March 7, 2003 Homily by Fr. Robert Altier Friday after Ash Wednesday
Reading (Isaiah 58:1-9a) Gospel (St. Matthew 9:14-15)
Our Lord tells us in the Gospel reading that as long as the bridegroom is with the bride, they will not fast; but as soon as the bridegroom is taken from them, then they will fast. This time of Lent is really a time of preparation for that nuptial celebration, the union of our soul with Christ, the rising to new and fullness of life. And so the fasting that we endure during Lent, the penances that we take on, are really intended to prepare the soul for a greater and more perfect love for Jesus so that we will be more completely and profoundly united with Him.
He tells us then, through the prophet Isaiah, the kind of fast He is looking for.
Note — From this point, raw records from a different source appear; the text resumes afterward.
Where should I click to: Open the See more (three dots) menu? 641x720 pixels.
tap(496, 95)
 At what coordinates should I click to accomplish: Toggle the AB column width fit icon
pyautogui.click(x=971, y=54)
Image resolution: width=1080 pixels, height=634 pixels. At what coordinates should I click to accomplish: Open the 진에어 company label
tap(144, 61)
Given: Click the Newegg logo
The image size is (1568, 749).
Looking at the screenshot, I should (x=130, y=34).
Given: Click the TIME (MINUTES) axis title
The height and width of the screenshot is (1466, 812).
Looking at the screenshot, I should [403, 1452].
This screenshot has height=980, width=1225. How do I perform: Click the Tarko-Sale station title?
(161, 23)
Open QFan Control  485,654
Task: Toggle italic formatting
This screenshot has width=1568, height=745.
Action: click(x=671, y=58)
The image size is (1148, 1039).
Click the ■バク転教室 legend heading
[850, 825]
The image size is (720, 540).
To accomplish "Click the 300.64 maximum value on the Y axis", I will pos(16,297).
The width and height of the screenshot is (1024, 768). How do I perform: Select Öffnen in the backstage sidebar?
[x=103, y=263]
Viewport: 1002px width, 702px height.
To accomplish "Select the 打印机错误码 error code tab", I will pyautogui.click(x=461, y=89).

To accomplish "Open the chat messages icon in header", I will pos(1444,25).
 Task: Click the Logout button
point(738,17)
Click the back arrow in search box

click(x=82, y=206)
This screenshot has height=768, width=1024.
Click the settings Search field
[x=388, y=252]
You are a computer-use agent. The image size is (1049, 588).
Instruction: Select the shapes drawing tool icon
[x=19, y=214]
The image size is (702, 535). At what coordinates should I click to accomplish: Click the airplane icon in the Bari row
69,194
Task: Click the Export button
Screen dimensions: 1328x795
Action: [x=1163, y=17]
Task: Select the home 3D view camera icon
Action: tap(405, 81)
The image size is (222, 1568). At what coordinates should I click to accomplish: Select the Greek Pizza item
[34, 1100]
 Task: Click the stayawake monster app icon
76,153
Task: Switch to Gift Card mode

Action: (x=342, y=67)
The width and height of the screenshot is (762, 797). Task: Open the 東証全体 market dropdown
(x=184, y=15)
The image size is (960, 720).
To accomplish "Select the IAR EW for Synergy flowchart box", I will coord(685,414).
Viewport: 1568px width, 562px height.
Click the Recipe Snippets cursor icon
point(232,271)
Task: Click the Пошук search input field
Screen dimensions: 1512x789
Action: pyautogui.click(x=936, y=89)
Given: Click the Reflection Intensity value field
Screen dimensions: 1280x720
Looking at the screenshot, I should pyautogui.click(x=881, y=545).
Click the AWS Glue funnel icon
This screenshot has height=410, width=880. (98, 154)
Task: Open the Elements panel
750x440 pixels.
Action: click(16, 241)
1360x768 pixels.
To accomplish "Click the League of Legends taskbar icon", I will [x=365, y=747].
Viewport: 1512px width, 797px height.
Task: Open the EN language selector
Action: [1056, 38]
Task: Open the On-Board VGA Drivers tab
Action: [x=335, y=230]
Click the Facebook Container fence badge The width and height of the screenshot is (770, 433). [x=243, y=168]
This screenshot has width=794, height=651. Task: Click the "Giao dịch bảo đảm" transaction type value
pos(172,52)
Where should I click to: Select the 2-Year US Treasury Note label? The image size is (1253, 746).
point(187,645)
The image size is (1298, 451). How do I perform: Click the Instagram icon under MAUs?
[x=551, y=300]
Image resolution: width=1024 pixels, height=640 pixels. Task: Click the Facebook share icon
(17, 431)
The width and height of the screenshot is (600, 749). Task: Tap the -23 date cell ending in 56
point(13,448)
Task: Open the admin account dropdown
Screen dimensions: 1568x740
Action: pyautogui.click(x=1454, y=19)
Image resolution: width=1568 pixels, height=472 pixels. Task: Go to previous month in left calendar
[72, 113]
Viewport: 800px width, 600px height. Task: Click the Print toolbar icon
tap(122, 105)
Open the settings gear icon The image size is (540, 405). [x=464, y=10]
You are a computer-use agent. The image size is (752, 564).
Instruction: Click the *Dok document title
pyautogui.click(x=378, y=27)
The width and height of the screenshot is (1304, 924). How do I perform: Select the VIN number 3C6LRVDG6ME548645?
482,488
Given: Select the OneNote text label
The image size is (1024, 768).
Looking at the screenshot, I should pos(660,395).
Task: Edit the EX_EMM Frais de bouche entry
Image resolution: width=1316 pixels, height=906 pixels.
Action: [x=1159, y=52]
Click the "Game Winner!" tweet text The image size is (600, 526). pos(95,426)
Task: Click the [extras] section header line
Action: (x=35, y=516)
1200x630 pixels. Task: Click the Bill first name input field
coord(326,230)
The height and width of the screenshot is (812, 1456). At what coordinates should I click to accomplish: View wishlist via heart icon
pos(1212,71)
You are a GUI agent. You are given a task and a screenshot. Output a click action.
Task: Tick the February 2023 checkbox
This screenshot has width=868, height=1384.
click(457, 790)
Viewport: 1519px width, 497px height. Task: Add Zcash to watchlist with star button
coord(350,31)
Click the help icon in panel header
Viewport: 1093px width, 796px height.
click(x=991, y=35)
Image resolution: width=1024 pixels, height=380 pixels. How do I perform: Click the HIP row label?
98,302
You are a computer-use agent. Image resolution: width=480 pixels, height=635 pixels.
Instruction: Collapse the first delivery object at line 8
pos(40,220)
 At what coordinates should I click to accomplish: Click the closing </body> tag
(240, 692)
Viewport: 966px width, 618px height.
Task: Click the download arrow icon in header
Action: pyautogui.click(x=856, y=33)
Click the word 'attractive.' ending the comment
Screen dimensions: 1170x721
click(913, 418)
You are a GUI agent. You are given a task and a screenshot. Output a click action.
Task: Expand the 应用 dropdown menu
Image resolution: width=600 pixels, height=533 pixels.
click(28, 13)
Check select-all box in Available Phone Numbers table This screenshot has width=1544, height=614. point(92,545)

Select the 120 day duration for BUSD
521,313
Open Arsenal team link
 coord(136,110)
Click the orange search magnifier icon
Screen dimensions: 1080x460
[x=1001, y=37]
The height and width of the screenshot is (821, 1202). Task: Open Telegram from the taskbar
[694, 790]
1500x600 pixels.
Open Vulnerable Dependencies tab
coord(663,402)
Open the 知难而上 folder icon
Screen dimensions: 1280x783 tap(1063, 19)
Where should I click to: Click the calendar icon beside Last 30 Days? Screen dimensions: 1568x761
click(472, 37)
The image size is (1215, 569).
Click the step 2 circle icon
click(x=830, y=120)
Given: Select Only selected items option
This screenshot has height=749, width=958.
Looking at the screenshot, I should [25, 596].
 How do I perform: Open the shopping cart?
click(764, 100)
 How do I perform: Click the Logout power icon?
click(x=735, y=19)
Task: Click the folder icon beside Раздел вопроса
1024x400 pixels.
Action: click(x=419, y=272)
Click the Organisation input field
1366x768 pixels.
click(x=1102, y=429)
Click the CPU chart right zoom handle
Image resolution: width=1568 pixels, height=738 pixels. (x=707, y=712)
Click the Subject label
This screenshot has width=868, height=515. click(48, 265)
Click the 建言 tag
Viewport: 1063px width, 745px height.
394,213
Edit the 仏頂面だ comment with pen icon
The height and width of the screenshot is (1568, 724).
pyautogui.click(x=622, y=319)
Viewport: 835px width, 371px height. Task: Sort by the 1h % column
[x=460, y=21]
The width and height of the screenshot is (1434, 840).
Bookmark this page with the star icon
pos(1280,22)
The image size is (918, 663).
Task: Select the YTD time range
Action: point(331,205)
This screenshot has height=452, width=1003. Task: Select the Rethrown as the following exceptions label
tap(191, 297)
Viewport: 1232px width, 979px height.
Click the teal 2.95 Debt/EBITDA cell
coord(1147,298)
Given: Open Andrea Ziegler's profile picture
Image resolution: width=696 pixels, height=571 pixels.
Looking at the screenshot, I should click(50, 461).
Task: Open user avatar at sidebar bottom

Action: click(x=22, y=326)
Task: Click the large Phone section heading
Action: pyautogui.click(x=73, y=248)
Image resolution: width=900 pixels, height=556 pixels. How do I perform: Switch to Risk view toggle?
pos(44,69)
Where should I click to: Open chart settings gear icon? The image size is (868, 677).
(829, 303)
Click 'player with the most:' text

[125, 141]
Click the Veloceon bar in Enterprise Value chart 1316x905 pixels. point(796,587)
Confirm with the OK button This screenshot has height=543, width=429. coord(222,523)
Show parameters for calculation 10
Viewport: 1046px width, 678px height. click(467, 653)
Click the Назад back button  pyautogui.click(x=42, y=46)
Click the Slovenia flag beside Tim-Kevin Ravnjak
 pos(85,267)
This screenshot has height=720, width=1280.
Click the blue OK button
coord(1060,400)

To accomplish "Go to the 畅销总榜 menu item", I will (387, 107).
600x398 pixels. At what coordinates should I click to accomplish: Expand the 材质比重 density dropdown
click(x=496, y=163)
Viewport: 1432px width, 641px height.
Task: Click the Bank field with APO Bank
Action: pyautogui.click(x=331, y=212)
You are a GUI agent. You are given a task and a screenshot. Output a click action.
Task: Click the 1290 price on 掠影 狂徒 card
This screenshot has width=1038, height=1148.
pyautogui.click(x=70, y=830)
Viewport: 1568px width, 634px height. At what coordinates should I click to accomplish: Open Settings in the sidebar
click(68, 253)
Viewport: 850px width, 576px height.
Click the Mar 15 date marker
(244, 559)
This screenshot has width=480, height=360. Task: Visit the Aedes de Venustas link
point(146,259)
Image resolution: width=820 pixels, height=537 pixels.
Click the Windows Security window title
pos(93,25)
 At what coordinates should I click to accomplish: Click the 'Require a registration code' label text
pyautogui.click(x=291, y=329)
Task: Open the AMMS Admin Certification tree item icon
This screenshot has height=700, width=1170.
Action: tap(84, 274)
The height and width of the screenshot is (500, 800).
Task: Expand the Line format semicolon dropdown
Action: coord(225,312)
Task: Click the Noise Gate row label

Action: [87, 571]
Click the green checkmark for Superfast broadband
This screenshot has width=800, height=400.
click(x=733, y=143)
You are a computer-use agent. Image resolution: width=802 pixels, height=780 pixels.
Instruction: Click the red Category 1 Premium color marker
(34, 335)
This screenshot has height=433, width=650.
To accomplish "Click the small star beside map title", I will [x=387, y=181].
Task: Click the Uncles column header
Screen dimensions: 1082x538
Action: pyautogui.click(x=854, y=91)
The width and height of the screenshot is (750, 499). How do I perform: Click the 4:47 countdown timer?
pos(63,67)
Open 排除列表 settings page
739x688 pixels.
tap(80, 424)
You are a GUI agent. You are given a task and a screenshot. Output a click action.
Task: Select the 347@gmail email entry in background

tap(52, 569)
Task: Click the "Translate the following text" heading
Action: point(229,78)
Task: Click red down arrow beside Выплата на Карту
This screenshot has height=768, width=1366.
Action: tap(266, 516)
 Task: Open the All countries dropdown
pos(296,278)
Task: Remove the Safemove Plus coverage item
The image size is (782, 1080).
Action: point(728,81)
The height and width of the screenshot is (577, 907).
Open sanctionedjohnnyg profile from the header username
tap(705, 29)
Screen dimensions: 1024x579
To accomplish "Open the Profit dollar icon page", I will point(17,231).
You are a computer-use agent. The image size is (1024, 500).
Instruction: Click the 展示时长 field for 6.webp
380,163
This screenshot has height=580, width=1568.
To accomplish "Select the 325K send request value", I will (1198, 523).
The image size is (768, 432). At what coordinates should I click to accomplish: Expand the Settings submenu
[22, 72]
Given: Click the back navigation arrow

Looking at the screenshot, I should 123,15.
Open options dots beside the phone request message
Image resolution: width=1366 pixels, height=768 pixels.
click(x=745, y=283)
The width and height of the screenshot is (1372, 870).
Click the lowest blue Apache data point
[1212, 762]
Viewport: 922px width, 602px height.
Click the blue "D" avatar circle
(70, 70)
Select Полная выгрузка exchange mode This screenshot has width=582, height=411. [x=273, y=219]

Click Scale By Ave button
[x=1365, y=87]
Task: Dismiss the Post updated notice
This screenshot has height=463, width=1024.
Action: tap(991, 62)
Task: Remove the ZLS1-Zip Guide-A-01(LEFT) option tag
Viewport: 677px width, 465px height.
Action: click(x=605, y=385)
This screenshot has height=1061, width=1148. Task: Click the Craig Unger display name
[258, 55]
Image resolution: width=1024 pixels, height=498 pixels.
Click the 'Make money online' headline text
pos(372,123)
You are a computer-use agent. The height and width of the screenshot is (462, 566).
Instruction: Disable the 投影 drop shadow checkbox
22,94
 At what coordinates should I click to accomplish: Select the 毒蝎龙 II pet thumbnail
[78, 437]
It is not merely a matter of simply not eating and lying around in sackcloth and ashes as they used to do; but rather, He says, “This is the kind of fast that I wish: releasing those that are bound unjustly, untying the thongs of the yoke, setting free the oppressed, breaking every yoke, sharing your bread with the hungry, sheltering the oppressed and the homeless, clothing the naked when you see them, and not turning your back on your own.” These are the things He is looking for, the areas of true and clear injustice, or the areas where we can actually practice true charity toward those in need. Those are the things the Lord is looking for. It is not just simply about the self; but rather it is looking at the areas in our lives (or in the lives of others, in this case) where there can really be a difference that is made; and in our own lives, to break those areas of sin, the areas of selfishness and pride and so on. In doing that, we are more free to be able to reach out in charity to others and thereby to help them.
As we look at what the Lord is really asking of us, it is to prepare ourselves for the ultimate freedom, which is the freedom from death; it is the freedom from the yoke of slavery that the devil has heaped upon us. We begin with that freedom by breaking free from sin, and the fullness of that freedom is going to be only in the Resurrection. So as we prepare for Easter, which is what this is about, it is to prepare our souls so that we will be free from sin in order to rise to new life; it is to become free from whatever is holding us bound – which is, again, all of our sinfulness, all of our selfishness, all of our pride, all these things that are keeping us all chained up, bound and earthbound, and we are not able to rise with Christ. We are not able to be united with Him while we have all of these things standing between us and weighing us down.
And so as we go through this holy season, the idea is to rid ourselves of all of these yokes and burdens and weights so that we will be able to be free, not only to unite ourselves with Him in love, but to rise with Him to new life. This, of course, is preparation for the final day, the day when we will be able to be free completely from this life and enter into eternal life, the day ultimately at the end of the world when Our Lord will return and the bodies of all of the just will rise and will be reunited with their souls to live with Christ forever. That cannot happen as long as we are weighed down by the shackles of sin. So in order to shorten our time in Purgatory, in order to prepare ourselves for the ultimate nuptial, the ultimate wedding, which is going to be in Heaven when our soul is perfectly united to Christ, we need to prepare ourselves. And we do that by getting rid of anything that stands between the two of us.
As the Lord tells us the kind of fasting that He wishes, we need to look within ourselves; and as we enter this time of self-denial, we need to look beyond the self to look at those areas where we can be of true service to others, that is, practice true charity and true justice toward others. And so we break from our own selfishness and we practice that charity; we get the focus off of the self and we put it on others where it belongs. In this way, we die to self and we rise with the Lord; we die to sin and we rise to love. That is what Our Lord is looking for. This is the time when there is a separation from the Bridegroom because of our own sinfulness. But this is the time when we prepare for the ultimate union with Christ, and we prepare by dying to self and living in love.
* This text was transcribed from the audio recording of a homily by Father Robert Altier with minimal editing.